Das Mädchen hat mehr, als man sieht: sie hat Geld, besitzt ein großes Vermögen.
Ein Mädchen nach Maß sein: eine Modevorführerin sein. Die nach 1945 aufgekommene Redensart bezieht sich auf die körperlichen Voraussetzungen und strengen Maßstäbe für die Wahl und den Erfolg eines Mannequins. Heute wird die Wendung verallgemeinernd auf ein Mädchen mit idealer Figur und idealen Maßen bezogen, so auch bei Heiratsanzeigen und Schönheitswettbewerben (Schönheitskönigin). ›Jemand braucht ein Mädchen nach Maß‹: ein Mann ist besonders wählerisch, keine ist ihm gut genug.

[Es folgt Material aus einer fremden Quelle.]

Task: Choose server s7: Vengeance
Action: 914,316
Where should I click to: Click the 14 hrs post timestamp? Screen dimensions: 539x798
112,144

Ein spätes Mädchen sein: ein Mädchen, das nicht rechtzeitig geheiratet worden ist. Die Redensart ist um 1900 erstmals belegt und nicht ganz so abwertend gemeint wie der Ausdruck alte ⇨ Jungfer, der dasselbe besagt. Ein Mädchen für alles sein: Umschreibung für eine Person – männlichen oder weiblichen Geschlechts –, die alle Arbeiten und Dienste erledigt. Früher bezog sich die Redensart auf Dienstmädchen; heute gilt sie auch für den außerhäuslichen Bereich, wie z.B. in einer Firma, einem Betrieb usw. Vermutlich entstand die Redensart in Berlin, wo in Zeitungsannoncen junge Frauen gesucht wurden, die sämtliche Geschäfte im Haus erledigen konnten. Die Redensart wurde auch verändert zu ›Mädchen für alle‹ als Bezeichnung für eine Prostituierte. Ein Mädchen auf Anruf sein: ein Callgirl sein.

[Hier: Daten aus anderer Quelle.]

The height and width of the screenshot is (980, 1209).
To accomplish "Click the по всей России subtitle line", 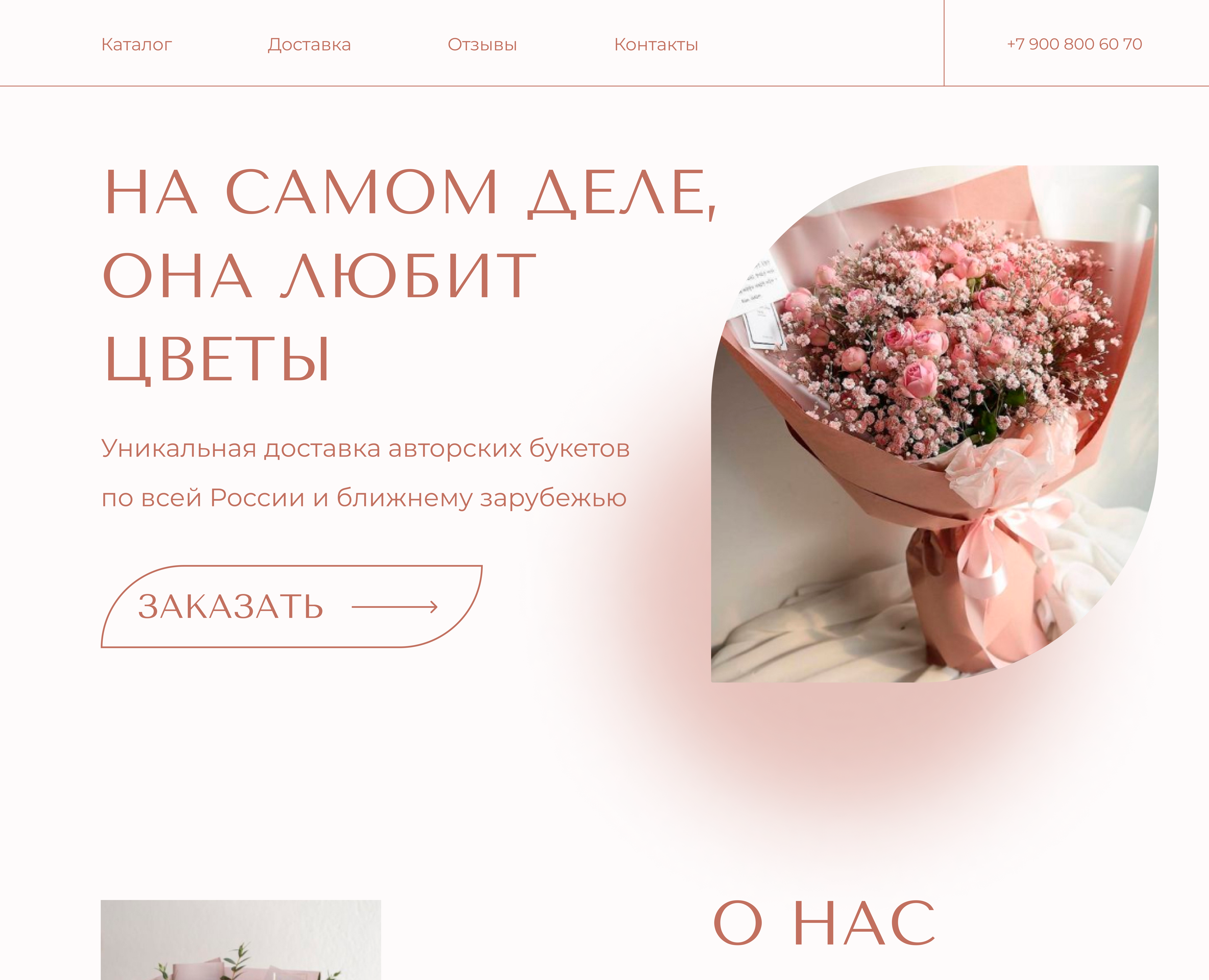I will pyautogui.click(x=364, y=498).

Unter uns Mädchen gesagt: frei herausgesprochen, unter Gleichgesinnten, ⇨ Pastorentöchter. Dasselbe besagt die Wendung Wir Mädchen unter uns, die häufig von erfahrenen Frauen benutzt wird. Für kleine Mädchen müssen (gehen): die Damentoilette aufsuchen müssen. Das ist nichts für kleine Mädchen: es ist nur etwas für Erwachsene, auch für erfahrene Männer. Vgl. den Liedtext: »Hm, das schickt sich nicht für kleine Mädchen, das schickt sich nur für einen Mann«.

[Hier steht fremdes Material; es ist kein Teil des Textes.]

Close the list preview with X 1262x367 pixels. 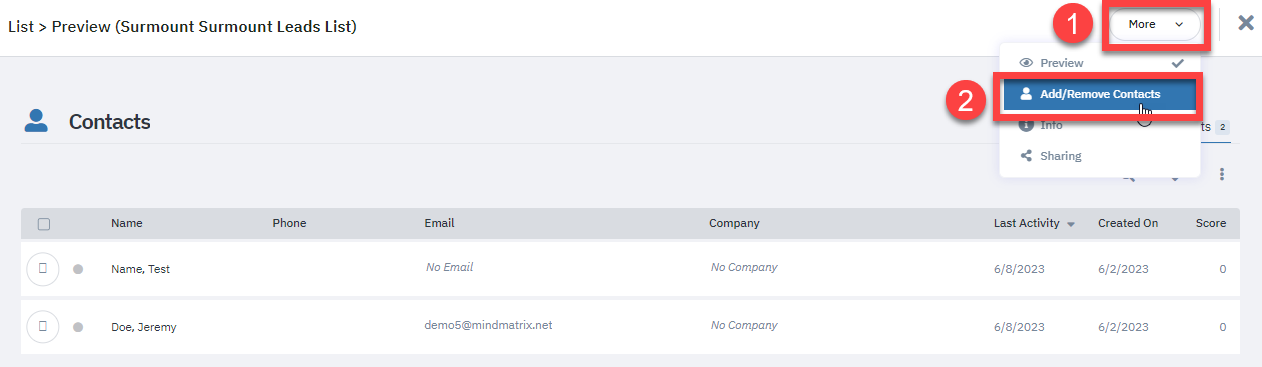[x=1246, y=23]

Soll dich das Mädchen mit dem langen Arm holen? Das sagt man zur Abschreckung, um Kinder von tiefen Wassern fernzuhalten. Das ›Mädchen mit dem langen Arm‹ ist eine Kinderschreckfigur und meint eine Wassernixe; in Mecklenburg heißt es mundartlich ›Shall dy de Metje mit dem langen Arm holen?‹
Mädchen, die pfeifen, und Hühnern, die krähen, den' soll man beiden (beizeiten) den Hals (die Köpfe) umdrehen. Diese drastische Warnung im Sprichwort begegnet auch in mundartlichen Versionen, wie z.B. ›Wenn d'Maidle pfiffe un d'Hiener krahje, Sott me ne der Hals umdraihje‹. Besonders gewarnt wird das weibliche Geschlecht vor dem Pfeifen, das man als ebenso normwidrig und unnatürlich wie eine krähende Henne ansieht. Ein solcher Normdurchbruch in Richtung Geschlechtertausch wird als Bedrohung, als böses Omen erfahren: krähende Hennen müssen sofort geschlachtet werden, sonst stirbt ein Familienmitglied innerhalb eines Jahres. Dergestaltige weibliche Grenzüberschreitung zeigt außerdem einen Bund mit dem Teufel an, bei dem am Ende das Mädchen der Hölle verfällt, zur Hure wird, oder doch zumindest einen untauglichen Mann erhält. Pfeifende Mädchen rufen außerdem materielle Not für sich und ihre Nächsten herbei. Der Teufel freut sich über den Normbruch, während Gottvater, die Engel und die Muttergottes dabei weinen, und die sieben Kirchen erzittern (Handbuch des Aberglaubens VI, Spalte 1580-1581).
Vgl. englisch:
Whistling maids and crowing hens.
Never come to no good ends;
A whistling maid and crowing hen.
Is good to neither God nor man.
Im amerikanischen Englischen ist dieses Sprichwort aus feministischer Perspektive umfunktioniert worden:
Girls that whistle and hens that crow
Make their way wherever they go.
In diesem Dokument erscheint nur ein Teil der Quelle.